[Records provided]

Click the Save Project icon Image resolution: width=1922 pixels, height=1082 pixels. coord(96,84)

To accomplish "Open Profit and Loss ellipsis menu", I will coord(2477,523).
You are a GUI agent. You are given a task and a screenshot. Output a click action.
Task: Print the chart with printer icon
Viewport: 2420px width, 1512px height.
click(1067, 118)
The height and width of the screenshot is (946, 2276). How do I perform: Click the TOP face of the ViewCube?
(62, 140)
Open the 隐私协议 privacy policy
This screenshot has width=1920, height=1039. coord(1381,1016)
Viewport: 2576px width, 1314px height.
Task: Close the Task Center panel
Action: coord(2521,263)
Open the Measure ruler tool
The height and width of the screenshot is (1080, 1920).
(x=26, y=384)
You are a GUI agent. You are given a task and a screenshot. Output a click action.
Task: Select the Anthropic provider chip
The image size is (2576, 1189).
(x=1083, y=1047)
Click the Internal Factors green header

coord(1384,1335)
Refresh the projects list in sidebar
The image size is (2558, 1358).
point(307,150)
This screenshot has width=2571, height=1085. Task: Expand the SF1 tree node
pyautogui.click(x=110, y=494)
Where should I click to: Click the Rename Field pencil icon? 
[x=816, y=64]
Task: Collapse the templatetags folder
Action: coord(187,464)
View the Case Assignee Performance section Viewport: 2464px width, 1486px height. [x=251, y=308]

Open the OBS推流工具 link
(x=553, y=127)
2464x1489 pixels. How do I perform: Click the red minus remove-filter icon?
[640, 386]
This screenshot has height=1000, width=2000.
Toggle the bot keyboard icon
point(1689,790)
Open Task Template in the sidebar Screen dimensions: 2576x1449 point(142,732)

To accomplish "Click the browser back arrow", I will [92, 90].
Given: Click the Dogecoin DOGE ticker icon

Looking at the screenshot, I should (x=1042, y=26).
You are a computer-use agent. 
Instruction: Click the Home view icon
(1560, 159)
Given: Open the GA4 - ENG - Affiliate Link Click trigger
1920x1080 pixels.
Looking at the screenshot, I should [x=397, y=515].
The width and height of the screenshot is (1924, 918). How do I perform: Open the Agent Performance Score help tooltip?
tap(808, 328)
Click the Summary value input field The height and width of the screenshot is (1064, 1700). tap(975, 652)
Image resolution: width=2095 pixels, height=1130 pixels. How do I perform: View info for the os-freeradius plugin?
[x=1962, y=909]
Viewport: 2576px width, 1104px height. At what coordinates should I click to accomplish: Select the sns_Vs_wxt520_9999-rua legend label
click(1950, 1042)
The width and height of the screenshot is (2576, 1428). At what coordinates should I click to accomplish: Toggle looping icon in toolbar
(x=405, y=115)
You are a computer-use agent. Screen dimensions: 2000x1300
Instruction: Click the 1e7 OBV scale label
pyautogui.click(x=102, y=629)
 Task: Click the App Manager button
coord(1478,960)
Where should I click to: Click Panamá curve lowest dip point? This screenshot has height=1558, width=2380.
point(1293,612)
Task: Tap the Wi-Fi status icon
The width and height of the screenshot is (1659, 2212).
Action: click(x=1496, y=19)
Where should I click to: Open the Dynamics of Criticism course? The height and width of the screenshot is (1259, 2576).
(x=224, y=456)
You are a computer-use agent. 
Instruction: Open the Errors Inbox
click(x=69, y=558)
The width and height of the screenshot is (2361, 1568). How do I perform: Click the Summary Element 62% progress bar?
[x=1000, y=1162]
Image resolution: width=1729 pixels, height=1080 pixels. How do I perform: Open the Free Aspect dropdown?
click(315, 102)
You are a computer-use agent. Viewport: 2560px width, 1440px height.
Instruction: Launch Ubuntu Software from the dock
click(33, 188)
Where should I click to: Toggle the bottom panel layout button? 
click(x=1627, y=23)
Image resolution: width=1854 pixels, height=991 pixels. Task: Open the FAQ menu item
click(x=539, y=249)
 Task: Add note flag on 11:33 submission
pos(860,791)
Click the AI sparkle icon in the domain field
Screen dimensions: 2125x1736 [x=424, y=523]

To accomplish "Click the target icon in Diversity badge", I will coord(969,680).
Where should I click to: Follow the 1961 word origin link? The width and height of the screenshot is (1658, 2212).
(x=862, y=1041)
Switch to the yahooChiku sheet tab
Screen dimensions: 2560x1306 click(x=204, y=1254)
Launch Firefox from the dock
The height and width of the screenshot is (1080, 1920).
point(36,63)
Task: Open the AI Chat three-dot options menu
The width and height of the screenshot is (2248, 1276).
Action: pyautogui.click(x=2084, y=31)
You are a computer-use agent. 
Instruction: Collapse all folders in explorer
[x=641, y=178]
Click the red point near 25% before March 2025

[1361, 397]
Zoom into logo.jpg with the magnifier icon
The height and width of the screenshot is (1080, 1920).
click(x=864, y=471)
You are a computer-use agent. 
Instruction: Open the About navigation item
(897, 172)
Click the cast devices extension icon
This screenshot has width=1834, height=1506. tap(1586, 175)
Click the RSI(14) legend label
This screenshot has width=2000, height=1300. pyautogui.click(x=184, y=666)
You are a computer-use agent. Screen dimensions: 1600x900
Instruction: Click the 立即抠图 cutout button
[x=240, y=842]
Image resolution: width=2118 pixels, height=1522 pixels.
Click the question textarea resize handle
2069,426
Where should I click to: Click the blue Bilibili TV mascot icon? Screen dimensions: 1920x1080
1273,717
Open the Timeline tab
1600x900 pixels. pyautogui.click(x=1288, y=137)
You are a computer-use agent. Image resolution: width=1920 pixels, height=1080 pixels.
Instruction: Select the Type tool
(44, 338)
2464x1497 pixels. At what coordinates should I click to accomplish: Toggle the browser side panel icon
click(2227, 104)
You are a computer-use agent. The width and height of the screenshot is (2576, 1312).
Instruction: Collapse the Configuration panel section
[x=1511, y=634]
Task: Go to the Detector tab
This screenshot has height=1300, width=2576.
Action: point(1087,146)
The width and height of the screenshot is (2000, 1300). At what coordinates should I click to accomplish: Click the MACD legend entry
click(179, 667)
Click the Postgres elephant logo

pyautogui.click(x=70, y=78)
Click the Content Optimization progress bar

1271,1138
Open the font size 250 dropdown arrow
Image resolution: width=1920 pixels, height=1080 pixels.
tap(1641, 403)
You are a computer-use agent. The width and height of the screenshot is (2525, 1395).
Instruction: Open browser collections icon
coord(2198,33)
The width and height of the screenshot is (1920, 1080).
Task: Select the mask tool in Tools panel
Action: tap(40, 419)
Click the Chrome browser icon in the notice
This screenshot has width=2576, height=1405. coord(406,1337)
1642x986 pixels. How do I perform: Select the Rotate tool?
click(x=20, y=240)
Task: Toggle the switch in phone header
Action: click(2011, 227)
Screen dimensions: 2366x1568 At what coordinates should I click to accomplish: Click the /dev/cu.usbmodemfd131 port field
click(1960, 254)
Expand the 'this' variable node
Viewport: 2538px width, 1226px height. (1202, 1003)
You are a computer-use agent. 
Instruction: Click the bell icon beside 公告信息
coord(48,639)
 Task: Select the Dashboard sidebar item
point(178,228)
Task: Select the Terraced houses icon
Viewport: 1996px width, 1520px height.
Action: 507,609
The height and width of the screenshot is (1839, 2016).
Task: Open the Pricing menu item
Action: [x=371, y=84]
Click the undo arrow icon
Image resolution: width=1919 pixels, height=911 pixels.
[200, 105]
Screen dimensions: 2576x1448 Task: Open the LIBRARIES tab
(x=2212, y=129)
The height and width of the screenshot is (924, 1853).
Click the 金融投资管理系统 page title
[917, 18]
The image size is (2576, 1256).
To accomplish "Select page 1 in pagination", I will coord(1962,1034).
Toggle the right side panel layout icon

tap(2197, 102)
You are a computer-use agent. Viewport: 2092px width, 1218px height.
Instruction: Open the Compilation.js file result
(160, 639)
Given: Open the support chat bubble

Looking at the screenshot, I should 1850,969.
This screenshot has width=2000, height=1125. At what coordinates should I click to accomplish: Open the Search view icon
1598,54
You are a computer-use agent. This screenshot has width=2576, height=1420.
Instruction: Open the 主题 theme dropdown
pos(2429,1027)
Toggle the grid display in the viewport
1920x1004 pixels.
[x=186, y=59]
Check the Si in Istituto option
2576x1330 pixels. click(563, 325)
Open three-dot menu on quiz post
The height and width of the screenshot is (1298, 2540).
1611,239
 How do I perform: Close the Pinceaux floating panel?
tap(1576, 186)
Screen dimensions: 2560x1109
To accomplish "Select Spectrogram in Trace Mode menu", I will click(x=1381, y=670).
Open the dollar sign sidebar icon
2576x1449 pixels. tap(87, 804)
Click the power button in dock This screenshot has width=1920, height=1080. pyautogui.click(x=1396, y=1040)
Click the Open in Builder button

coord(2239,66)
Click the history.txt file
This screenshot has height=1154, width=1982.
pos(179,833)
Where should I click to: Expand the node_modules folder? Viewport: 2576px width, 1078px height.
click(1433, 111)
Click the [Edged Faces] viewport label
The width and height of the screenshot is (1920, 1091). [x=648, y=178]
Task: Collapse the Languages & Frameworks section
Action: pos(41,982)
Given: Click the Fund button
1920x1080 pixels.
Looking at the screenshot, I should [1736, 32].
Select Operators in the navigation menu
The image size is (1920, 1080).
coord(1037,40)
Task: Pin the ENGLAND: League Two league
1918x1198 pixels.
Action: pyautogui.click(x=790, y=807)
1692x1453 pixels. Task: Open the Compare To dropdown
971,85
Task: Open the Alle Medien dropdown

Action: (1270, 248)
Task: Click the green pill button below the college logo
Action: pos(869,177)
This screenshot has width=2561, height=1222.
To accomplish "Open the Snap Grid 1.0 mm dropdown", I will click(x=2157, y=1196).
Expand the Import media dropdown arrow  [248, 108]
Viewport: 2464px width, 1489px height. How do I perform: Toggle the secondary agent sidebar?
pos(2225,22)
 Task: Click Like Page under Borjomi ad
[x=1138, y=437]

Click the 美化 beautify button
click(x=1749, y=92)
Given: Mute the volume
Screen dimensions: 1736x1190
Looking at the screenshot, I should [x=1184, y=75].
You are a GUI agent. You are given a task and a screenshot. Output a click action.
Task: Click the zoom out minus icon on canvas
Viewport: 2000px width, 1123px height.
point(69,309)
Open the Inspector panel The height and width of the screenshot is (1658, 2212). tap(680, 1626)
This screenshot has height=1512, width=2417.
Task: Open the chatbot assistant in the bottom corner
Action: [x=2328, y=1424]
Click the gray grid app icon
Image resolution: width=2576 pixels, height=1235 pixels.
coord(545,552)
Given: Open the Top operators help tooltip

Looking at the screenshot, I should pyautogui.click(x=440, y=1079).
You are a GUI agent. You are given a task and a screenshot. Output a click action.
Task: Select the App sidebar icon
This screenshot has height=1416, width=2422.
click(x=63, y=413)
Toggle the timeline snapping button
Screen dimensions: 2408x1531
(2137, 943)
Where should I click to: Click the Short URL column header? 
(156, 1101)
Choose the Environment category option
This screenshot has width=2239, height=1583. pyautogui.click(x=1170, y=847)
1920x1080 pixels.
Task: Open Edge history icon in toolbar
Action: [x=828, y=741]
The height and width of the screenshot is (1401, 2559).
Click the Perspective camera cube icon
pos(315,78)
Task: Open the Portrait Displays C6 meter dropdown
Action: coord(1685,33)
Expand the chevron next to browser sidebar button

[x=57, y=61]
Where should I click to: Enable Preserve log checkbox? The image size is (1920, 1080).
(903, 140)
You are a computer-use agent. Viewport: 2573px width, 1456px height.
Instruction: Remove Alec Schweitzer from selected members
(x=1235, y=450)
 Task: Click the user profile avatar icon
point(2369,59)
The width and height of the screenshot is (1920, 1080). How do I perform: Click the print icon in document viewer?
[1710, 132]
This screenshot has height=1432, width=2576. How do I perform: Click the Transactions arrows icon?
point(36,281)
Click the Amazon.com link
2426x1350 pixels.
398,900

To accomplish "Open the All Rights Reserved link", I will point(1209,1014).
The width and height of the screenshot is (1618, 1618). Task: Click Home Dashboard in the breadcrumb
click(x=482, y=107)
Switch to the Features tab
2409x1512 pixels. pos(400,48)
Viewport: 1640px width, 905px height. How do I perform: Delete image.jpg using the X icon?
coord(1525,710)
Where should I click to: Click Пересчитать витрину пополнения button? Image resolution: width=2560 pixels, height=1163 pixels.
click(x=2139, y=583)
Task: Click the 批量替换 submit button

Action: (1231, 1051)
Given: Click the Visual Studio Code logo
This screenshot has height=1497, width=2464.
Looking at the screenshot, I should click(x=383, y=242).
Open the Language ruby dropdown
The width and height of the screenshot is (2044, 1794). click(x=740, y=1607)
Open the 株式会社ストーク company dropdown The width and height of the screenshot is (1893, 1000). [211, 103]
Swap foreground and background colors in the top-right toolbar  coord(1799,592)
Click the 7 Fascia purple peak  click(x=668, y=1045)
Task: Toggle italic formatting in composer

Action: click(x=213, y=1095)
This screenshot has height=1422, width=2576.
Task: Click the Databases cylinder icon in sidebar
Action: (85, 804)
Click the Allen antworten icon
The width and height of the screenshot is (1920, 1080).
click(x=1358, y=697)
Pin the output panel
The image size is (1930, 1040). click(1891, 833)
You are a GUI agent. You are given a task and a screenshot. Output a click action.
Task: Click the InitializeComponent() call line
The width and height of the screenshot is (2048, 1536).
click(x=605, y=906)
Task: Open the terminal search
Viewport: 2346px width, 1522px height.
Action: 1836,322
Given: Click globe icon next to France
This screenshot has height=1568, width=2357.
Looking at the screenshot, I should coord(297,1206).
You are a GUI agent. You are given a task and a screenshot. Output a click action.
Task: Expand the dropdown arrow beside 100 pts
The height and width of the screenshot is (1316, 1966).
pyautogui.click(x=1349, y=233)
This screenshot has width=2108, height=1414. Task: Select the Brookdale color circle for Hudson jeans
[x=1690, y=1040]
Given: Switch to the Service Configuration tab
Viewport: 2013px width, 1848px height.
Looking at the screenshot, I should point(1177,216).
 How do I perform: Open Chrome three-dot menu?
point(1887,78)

[/Records provided]

Above this instruction are the records; retype exactly the lines from the one containing "Task: Go to the Detector tab" up to and including the one containing "Open the font size 250 dropdown arrow".

### Output of the exercise
Task: Go to the Detector tab
This screenshot has height=1300, width=2576.
Action: point(1087,146)
The width and height of the screenshot is (2000, 1300). At what coordinates should I click to accomplish: Click the MACD legend entry
click(179, 667)
Click the Postgres elephant logo

pyautogui.click(x=70, y=78)
Click the Content Optimization progress bar

1271,1138
Open the font size 250 dropdown arrow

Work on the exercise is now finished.